Is Nancy Pelosi Too Old to Serve?
An impassioned letter to NBC's Luke Russert, the young journalist who'd like to see her step aside
Leah Rozen, a former film critic for People magazine, is a freelance writer for The New York Times, More and Parade.
Geez, what were you thinking?
Was it your own question you were asking or someone else’s when you piped up Wednesday at the press conference in which U.S. Rep. Nancy Pelosi (D.-Calif.) announced she would continue as the House minority leader?
During the question and answer session, you chimed in with, “Some of your colleagues privately say that your decision to stay on prohibits the party from having a younger leadership and hurts the party in the long term. What’s your response?”
You then added offense to injury by asking if Pelosi, by hanging onto her job, “prohibits younger leadership from moving forward?”
Ms. Pelosi is 72 years old. You are 27.
I’m gonna chalk up your question to the presumption and immaturity of youth.
As she rightly said in response to your question, “It’s quite offensive, though you don’t realize that, I guess.”
She also, aptly again, pointed out that you had failed to ask the same of Senate majority leader Harry Reid (D.-Nev.), who's 72, or minority leader Mitch McConnell (R.-Ky.) He is 70.
You weren’t even all the way through your question before the klatch of women, fellow members of the House of Representatives, standing directly behind Pelosi on the podium began booing, hissing and otherwise making their displeasure at your query plain. Rep. Carolyn Maloney (D.-N.Y.) yelled, “Discrimination.” (She’s 66.)
The point is, why should Pelosi step aside because of her age? Why should the California Congresswoman, who rose to the position of leader of the House Democrats almost 10 years ago, give up a job she clearly relishes just because she’s past what you consider her sell-by date? And how come you’re not asking the same question of Rep. John Boehner (R.-Ohio), who’s 62?
Obviously, from your viewpoint, Pelosi is the only one of these geezers who has no business taking up space that a younger person could better occupy.
Your question reminds me of a line that F. Scott Fitzgerald penned when he was even younger than you: “She was a faded but still lovely woman of 27,” he wrote of a female character.
One has to be awfully young to write that line — or to ask the question that you asked.
When you got home at the end of the day following the Pelosi press conference, I sincerely hope that your mom, journalist Maureen Orth, who’s a correspondent at Vanity Fair, set you straight. She’s 69. What, you might ask her, is she doing still writing and taking up valuable pages in a magazine, pages that a younger writer might make better use of?
If you’re still on-air 50 years from now, I pray some still-wet-behind-the-ears whippersnapper asks you whether it isn’t time you stepped aside to let fresher blood have a chance to ask uninformed questions.

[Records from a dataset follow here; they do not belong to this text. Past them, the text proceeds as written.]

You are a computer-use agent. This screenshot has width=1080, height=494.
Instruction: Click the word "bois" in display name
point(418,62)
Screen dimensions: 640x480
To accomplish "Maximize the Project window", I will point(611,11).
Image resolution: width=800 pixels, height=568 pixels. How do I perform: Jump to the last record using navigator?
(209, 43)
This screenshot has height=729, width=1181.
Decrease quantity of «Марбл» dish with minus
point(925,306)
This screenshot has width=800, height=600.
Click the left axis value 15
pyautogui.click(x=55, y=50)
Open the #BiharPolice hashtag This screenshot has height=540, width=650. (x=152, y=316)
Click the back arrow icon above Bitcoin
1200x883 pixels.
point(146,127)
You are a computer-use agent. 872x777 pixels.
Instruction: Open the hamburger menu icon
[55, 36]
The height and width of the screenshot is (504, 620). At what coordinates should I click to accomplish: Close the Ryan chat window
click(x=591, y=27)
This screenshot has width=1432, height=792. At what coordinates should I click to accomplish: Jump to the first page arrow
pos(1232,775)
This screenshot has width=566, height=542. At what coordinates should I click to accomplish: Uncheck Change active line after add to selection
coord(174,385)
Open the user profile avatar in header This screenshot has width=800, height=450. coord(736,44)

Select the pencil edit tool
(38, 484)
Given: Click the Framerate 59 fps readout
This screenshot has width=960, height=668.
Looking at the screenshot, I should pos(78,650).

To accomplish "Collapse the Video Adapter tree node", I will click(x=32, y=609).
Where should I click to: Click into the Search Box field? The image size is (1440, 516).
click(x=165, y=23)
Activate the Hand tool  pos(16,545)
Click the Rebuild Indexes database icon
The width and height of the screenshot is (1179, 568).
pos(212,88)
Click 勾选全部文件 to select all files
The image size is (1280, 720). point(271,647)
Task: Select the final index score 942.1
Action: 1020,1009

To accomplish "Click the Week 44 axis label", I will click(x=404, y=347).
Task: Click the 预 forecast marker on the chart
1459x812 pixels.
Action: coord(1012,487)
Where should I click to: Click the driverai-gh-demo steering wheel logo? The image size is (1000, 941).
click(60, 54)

You don't have to respect your elders. But a good reporter does have to ask questions that have smarts behind them.
The problem with your question, besides the fact that it was insulting and sexist, is that it was fundamentally flawed. Younger doesn’t always mean fresher or better. It’s just younger.
You’re going to eventually learn the truth of this — I promise — and, when you do, you’ll understand why Nancy Pelosi took umbrage at your question today. She wasn't the only one.